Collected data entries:
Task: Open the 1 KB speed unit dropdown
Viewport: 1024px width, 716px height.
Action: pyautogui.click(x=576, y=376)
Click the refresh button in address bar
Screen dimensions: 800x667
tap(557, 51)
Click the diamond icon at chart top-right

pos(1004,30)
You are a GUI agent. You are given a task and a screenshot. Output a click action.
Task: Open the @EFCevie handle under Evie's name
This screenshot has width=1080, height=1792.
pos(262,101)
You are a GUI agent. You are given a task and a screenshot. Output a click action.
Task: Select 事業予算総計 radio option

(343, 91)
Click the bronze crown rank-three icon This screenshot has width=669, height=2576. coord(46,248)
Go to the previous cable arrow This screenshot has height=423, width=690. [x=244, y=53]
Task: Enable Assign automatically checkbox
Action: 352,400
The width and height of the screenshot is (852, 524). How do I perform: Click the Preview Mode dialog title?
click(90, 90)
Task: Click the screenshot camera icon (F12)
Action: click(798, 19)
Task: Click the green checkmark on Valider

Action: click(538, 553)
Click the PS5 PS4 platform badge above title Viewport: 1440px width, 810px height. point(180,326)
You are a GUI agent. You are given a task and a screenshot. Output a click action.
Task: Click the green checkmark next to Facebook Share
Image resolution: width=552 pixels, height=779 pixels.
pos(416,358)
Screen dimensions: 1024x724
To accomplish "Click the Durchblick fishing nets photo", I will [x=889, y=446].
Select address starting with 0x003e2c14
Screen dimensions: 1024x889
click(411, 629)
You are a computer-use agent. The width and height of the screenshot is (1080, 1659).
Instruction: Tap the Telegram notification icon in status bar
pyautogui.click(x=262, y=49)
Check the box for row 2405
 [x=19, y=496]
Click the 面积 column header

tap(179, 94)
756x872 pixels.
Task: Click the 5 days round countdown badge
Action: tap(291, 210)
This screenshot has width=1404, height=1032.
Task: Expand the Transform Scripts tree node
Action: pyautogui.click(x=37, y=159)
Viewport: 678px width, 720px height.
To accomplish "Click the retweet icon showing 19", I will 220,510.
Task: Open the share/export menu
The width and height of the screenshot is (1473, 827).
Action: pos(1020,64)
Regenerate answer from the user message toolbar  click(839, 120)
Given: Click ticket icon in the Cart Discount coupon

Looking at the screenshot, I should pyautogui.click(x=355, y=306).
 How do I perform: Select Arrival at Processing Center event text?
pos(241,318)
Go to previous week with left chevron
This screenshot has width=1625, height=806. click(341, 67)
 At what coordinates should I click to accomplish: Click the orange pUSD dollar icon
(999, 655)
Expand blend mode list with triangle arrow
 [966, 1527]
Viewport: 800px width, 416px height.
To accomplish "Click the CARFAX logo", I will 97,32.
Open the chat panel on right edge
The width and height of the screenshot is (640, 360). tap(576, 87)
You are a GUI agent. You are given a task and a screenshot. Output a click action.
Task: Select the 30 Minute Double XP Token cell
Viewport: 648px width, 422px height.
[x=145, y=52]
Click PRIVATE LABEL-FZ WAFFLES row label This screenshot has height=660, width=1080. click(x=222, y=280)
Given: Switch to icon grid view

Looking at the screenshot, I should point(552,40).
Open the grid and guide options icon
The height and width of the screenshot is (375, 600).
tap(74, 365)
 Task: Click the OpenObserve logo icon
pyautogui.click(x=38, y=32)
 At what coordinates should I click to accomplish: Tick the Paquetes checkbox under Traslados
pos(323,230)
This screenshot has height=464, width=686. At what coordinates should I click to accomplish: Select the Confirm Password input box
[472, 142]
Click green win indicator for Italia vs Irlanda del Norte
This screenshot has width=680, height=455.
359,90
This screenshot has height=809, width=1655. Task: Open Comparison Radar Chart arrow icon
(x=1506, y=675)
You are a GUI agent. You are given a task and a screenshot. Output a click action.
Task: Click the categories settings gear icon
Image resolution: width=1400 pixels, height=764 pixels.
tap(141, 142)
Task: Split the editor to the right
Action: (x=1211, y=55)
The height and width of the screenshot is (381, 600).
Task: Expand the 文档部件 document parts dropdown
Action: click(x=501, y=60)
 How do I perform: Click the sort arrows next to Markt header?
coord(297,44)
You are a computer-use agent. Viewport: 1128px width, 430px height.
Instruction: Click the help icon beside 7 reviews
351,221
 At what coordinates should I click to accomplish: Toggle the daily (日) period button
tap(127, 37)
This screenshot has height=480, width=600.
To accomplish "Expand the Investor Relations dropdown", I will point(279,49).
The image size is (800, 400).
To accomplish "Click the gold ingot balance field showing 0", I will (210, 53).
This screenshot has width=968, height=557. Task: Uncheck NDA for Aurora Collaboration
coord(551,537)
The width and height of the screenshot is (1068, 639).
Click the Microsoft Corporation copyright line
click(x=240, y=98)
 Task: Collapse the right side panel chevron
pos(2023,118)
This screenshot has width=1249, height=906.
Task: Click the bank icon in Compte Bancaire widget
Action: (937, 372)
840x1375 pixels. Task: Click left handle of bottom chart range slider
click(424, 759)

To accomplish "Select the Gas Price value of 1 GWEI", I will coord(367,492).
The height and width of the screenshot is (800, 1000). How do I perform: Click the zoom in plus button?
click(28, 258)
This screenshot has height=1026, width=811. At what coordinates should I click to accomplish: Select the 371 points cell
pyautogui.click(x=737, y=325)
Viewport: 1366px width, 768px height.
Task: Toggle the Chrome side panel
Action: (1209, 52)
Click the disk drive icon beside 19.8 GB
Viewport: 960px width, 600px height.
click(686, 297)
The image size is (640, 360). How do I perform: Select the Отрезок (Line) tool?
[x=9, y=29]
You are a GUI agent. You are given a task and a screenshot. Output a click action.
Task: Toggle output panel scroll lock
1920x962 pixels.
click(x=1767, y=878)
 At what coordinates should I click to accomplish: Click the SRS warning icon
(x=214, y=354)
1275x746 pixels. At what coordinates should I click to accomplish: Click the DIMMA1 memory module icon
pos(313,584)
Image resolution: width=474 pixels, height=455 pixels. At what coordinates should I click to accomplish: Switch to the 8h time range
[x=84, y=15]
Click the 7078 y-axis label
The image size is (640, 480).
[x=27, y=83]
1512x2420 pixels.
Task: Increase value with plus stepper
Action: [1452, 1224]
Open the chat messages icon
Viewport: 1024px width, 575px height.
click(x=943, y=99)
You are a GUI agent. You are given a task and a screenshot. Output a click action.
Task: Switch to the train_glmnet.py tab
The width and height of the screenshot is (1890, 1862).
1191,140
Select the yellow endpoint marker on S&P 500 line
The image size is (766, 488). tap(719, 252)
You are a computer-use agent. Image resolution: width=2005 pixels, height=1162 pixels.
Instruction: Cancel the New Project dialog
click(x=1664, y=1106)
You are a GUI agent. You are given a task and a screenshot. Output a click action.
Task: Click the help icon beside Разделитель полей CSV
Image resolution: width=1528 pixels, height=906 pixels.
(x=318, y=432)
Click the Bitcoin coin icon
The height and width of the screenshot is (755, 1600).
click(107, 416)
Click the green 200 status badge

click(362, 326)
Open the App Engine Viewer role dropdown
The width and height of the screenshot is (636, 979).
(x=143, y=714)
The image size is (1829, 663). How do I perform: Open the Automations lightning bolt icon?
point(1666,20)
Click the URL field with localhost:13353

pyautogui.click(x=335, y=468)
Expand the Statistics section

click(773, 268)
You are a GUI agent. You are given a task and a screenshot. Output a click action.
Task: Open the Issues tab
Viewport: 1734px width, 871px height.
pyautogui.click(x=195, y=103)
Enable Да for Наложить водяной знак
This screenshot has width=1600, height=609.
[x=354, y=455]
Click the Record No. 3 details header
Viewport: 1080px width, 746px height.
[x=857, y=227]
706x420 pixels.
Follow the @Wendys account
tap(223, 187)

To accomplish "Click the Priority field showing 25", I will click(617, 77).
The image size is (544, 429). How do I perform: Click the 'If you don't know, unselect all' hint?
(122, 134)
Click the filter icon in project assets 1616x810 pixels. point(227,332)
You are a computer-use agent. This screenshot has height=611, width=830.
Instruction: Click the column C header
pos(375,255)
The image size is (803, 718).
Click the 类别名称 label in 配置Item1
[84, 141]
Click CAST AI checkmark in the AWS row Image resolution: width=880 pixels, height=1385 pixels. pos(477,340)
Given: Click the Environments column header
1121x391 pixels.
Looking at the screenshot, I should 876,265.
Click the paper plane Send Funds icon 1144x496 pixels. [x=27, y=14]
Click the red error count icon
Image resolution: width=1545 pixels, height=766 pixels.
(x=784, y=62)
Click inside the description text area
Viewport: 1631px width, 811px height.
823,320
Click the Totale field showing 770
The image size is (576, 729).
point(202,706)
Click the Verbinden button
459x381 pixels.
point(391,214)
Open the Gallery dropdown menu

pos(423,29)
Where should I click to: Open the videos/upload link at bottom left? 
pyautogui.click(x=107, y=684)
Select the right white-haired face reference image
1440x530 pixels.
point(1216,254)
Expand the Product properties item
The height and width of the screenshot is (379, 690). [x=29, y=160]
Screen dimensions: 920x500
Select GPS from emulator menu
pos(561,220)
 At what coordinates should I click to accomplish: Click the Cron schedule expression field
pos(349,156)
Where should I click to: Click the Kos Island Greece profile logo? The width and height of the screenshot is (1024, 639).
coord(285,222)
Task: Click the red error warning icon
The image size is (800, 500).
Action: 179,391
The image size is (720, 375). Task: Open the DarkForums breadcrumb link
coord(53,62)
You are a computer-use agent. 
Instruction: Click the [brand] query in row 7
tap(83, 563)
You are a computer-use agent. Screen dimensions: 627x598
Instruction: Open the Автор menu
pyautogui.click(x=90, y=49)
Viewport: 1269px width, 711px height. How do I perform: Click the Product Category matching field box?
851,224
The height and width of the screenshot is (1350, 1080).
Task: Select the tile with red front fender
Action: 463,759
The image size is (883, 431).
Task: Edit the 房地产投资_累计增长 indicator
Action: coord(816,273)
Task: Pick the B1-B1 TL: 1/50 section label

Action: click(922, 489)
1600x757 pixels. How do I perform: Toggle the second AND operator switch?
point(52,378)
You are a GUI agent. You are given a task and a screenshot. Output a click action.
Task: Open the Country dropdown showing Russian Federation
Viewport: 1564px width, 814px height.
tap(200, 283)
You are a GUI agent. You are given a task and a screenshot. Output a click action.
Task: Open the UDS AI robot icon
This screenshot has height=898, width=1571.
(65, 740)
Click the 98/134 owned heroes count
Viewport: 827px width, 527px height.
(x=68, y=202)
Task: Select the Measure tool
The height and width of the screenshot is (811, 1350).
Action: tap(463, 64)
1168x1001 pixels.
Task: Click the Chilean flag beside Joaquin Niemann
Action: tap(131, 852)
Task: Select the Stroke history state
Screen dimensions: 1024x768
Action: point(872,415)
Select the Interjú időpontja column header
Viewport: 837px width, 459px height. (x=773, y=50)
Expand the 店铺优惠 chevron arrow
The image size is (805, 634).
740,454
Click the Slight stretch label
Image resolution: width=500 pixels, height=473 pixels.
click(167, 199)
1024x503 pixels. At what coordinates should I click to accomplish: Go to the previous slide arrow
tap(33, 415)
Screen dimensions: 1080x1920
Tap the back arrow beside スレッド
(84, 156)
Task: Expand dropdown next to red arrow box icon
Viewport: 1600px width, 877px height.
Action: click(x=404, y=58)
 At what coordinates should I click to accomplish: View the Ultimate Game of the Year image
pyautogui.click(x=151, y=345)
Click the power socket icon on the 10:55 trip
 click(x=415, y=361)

Exercise prompt >> Across the data, find each line that has "computer" in it and copy that line.

Response area >>
You are a computer-use agent. The width and height of the screenshot is (1080, 1659).
You are a computer-use agent. Viewport: 1128px width, 430px height.
You are a computer-use agent. Image resolution: width=2005 pixels, height=1162 pixels.
You are a computer-use agent. This screenshot has height=611, width=830.
You are a computer-use agent. 
You are a computer-use agent. Screen dimensions: 627x598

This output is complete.